В дореформенной России уровень преступности был низким сравнительно с другими европейскими странами и мало изменялся по отдельным десятилетиям. Низшей точки зарегистрированная преступность достигла в 1850-е гг., высшей — в 1825—1830 гг. — соответственно 562 и 650 преступлений на 100 тыс. населения, что было примерно в 4 раза ниже, чем во Франции, в 7.6 раз ниже, чем в Англии.

После проведения в 1860-е гг. демократических преобразований в обществе преступность стала расти и в 1911—1913 гг. примерно в 3.4 раза превысила уровень

1850-х гг. под влиянием причин, уже обсуждавшихся: 1) пробуждения чувства личности; 2) учреждения доступного, дешевого, быстрого на решение мирового суда; 3) раскрепощения человека и создания возможностей для социальной мобильности, для проявления инициативы и предприимчивости; распадения общинных связей; 4) изменения ценностных ориентаций и стандартов поведения.

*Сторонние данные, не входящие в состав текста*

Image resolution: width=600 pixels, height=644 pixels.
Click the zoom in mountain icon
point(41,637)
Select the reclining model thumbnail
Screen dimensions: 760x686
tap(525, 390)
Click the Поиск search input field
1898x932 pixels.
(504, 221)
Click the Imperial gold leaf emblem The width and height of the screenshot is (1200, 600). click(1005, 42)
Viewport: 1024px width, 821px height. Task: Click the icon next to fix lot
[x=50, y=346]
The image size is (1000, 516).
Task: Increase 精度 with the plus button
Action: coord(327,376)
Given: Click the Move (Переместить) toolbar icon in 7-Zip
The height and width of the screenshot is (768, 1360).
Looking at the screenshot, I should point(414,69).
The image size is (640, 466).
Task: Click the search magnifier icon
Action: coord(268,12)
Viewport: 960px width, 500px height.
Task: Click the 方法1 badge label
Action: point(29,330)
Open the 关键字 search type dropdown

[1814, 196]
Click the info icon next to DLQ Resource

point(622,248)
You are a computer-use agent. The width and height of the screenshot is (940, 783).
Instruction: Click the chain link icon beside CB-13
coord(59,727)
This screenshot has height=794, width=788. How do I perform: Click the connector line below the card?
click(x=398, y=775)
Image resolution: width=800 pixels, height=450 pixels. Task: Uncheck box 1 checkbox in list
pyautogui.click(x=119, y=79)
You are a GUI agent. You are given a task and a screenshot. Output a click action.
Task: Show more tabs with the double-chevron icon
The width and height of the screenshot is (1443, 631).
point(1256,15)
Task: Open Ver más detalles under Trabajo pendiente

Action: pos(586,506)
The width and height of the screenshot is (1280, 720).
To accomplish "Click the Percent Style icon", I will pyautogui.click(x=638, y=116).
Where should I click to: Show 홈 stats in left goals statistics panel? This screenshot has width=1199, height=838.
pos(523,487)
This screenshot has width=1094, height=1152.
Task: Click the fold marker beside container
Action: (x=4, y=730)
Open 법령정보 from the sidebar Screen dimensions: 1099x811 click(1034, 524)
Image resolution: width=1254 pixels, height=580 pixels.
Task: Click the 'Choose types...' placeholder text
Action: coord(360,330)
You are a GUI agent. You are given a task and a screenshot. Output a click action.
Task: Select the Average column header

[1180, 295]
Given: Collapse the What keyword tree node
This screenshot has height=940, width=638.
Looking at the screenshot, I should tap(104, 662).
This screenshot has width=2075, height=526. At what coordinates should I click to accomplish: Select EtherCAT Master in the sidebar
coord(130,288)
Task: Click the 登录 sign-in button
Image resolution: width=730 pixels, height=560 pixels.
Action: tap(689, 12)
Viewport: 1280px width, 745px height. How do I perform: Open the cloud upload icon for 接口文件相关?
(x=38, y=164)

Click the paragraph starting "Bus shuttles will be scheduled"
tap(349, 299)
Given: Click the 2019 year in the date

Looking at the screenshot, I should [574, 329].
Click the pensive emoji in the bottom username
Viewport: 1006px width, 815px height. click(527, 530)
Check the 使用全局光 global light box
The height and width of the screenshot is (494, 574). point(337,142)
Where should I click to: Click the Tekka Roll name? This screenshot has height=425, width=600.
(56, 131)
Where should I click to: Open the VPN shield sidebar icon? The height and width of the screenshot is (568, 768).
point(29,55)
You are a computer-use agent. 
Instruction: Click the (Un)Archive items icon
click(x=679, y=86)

В конце XIX—начале XX в. уровни преступности в России и западноев-ропейских странах, где мелкая преступность росла медленнее, а тяжкая даже уменьшалась, выровнялись: в 1900—1913 гг. по уровню преступности Россия уступала Англии примерно в 1.2 раза, Франции — в 1.9, Германии — в 2.4 раза.

Замедление темпов роста преступности в западноевропейских странах на рубеже XIX—XX вв. после ее скачка в начале индустриальной эпохи указывает на то, что увеличение преступности носит временный характер и по мере ослабления социальной напряженности, утверждения во всех слоях общества единых стандартов поведения и принципиально общей системы ценностей может быть остановлено.


Список использованной литературы

1. Миронов Б. Н. - Социальная история России периода империи (XVIII—начало XX в.) В 2 Т. – 2003. Т 1.